Data excerpts =>
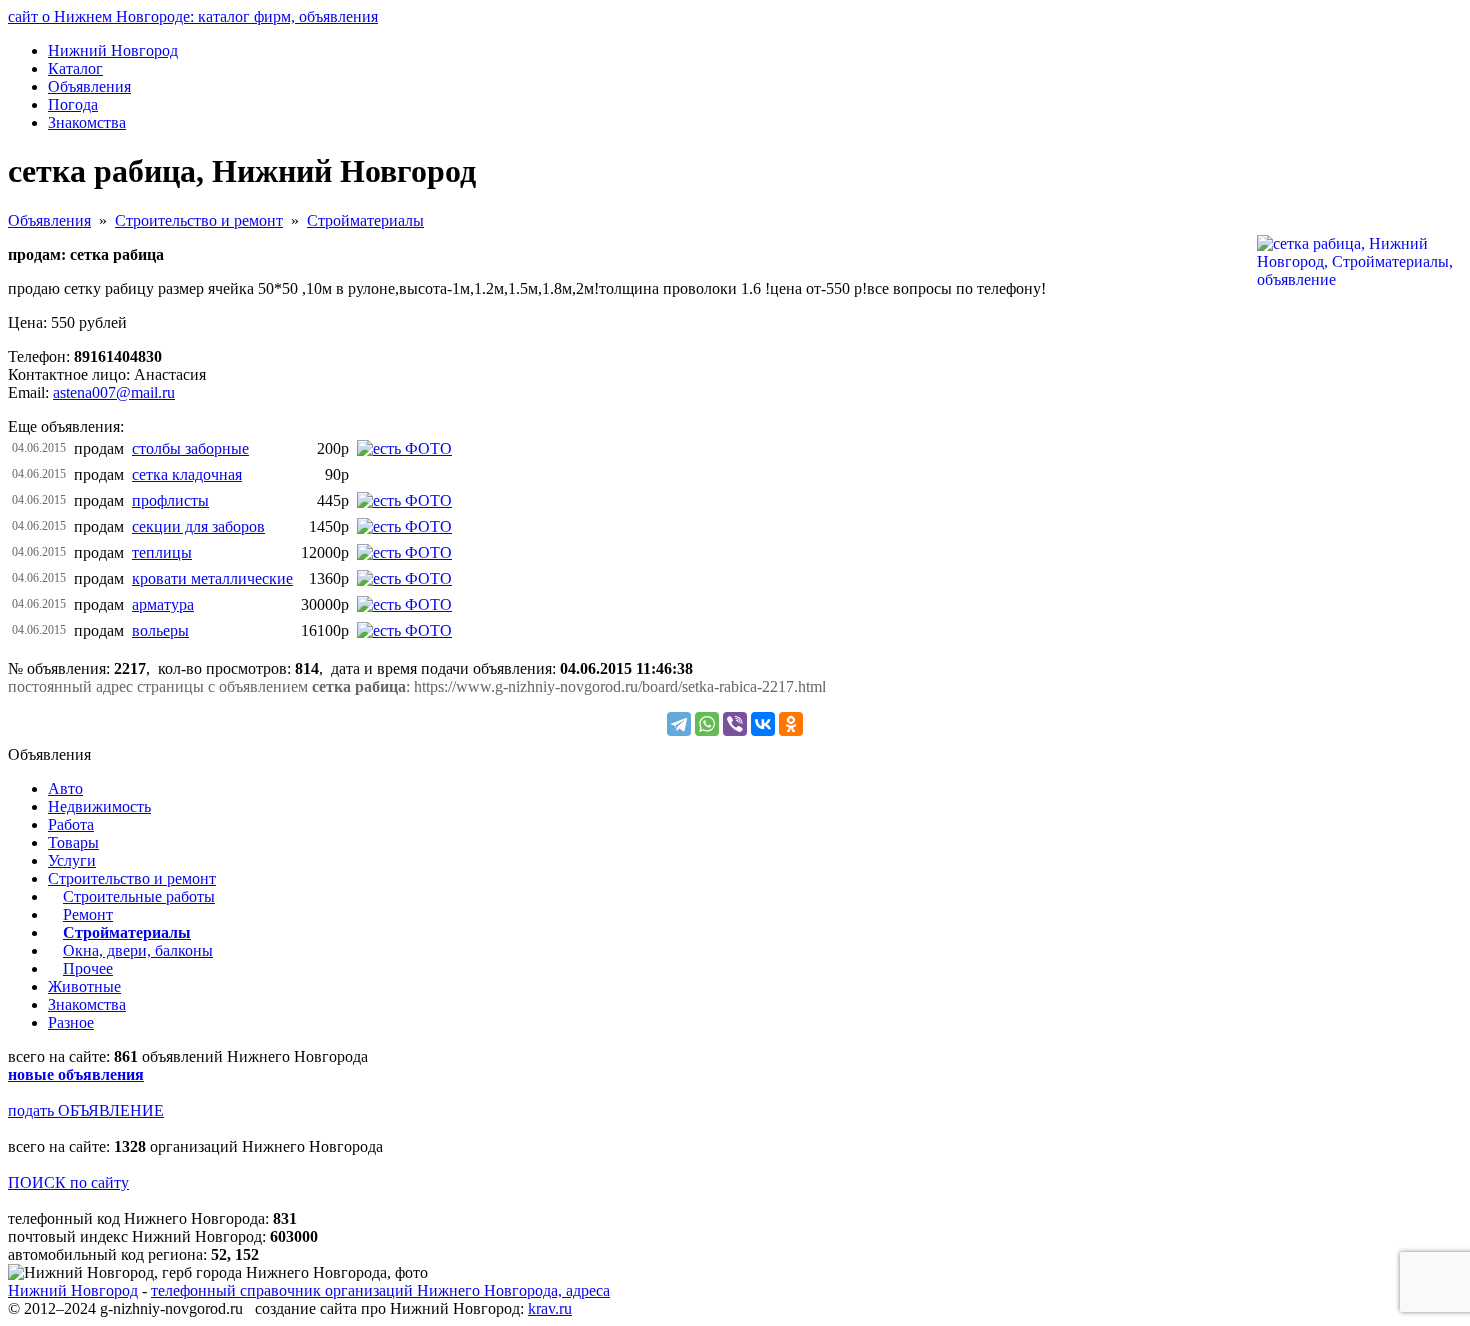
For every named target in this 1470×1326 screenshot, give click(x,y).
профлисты (170, 500)
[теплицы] (404, 552)
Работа (71, 824)
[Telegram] (679, 724)
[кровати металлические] (404, 578)
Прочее (88, 968)
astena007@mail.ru (114, 392)
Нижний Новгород (73, 1290)
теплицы (162, 552)
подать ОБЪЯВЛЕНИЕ (86, 1110)
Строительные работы (139, 896)
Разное (71, 1022)
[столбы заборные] (404, 448)
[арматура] (404, 604)
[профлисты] (404, 500)
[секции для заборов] (404, 526)
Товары (73, 842)
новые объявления (76, 1074)
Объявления (49, 220)
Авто (65, 788)
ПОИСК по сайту (68, 1182)
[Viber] (735, 724)
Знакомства (87, 1004)
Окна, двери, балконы (138, 950)
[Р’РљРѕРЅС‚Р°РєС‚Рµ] (763, 724)
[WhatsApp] (707, 724)
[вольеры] (404, 630)
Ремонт (88, 914)
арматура (163, 604)
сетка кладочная (187, 474)
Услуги (72, 860)
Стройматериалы (365, 220)
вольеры (160, 630)
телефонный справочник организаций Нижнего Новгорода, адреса (380, 1290)
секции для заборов (198, 526)
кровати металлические (212, 578)
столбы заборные (190, 448)
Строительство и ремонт (199, 220)
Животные (84, 986)
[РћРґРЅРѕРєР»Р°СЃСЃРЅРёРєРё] (791, 724)
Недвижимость (99, 806)
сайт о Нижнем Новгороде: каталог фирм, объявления (193, 16)
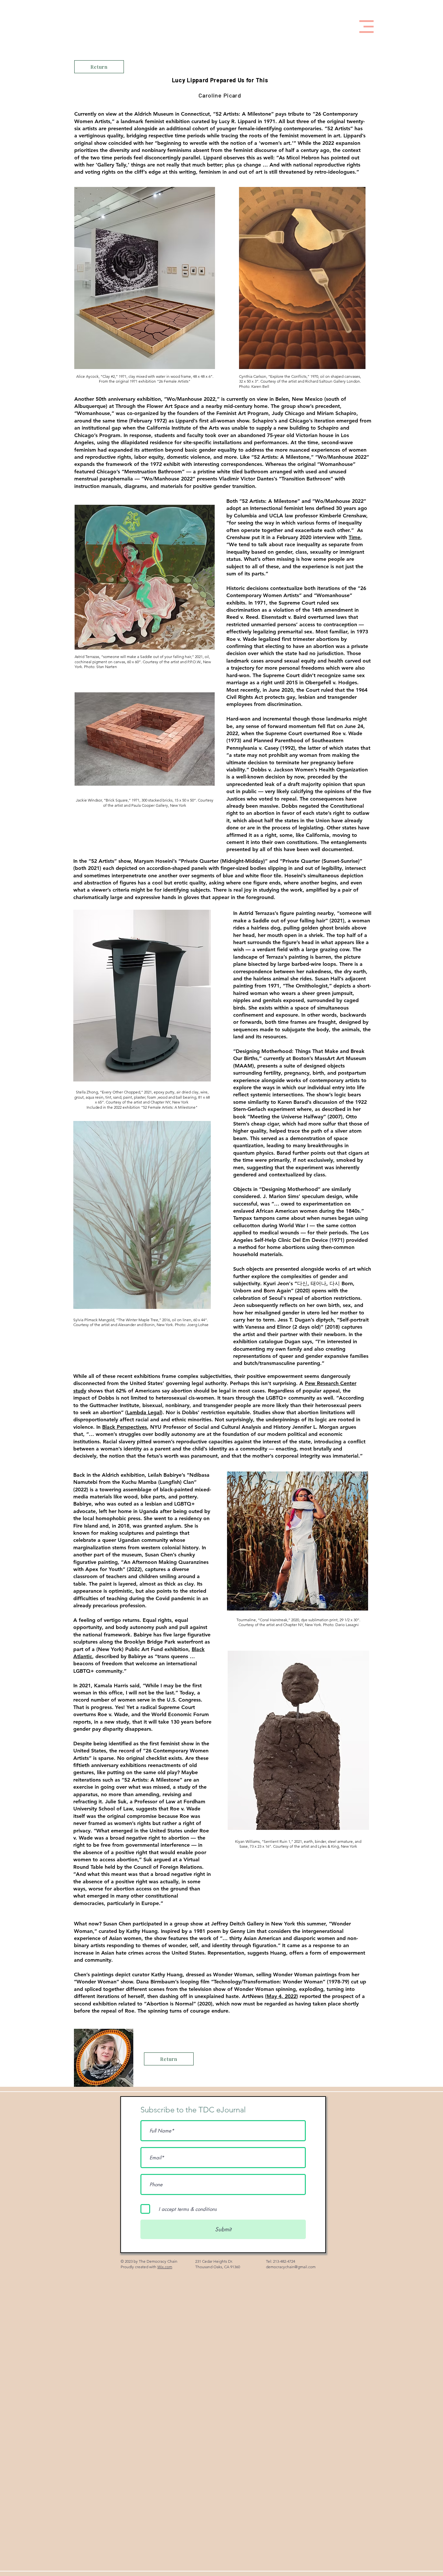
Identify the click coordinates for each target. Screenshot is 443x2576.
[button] (366, 26)
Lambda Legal (144, 1412)
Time (354, 537)
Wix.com (164, 2266)
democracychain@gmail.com (291, 2266)
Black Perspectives (124, 1427)
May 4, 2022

How to complete this task => Every line of the records above should be reproduced exactly, with no pictures included.

Output =>
For every named target in this 1470×1326 screenshot, give click(x,y).
профлисты (170, 500)
[теплицы] (404, 552)
Работа (71, 824)
[Telegram] (679, 724)
[кровати металлические] (404, 578)
Прочее (88, 968)
astena007@mail.ru (114, 392)
Нижний Новгород (73, 1290)
теплицы (162, 552)
подать ОБЪЯВЛЕНИЕ (86, 1110)
Строительные работы (139, 896)
Разное (71, 1022)
[столбы заборные] (404, 448)
[арматура] (404, 604)
[профлисты] (404, 500)
[секции для заборов] (404, 526)
Товары (73, 842)
новые объявления (76, 1074)
Объявления (49, 220)
Авто (65, 788)
ПОИСК по сайту (68, 1182)
[Viber] (735, 724)
Знакомства (87, 1004)
Окна, двери, балконы (138, 950)
[Р’РљРѕРЅС‚Р°РєС‚Рµ] (763, 724)
[WhatsApp] (707, 724)
[вольеры] (404, 630)
Ремонт (88, 914)
арматура (163, 604)
сетка кладочная (187, 474)
Услуги (72, 860)
Стройматериалы (365, 220)
вольеры (160, 630)
телефонный справочник организаций Нижнего Новгорода, адреса (380, 1290)
секции для заборов (198, 526)
кровати металлические (212, 578)
столбы заборные (190, 448)
Строительство и ремонт (199, 220)
Животные (84, 986)
[РћРґРЅРѕРєР»Р°СЃСЃРЅРёРєРё] (791, 724)
Недвижимость (99, 806)
сайт о Нижнем Новгороде: каталог фирм, объявления (193, 16)
Identify the click coordinates for each target. Screenshot is 443x2576.
[button] (366, 26)
Lambda Legal (144, 1412)
Time (354, 537)
Wix.com (164, 2266)
democracychain@gmail.com (291, 2266)
Black Perspectives (124, 1427)
May 4, 2022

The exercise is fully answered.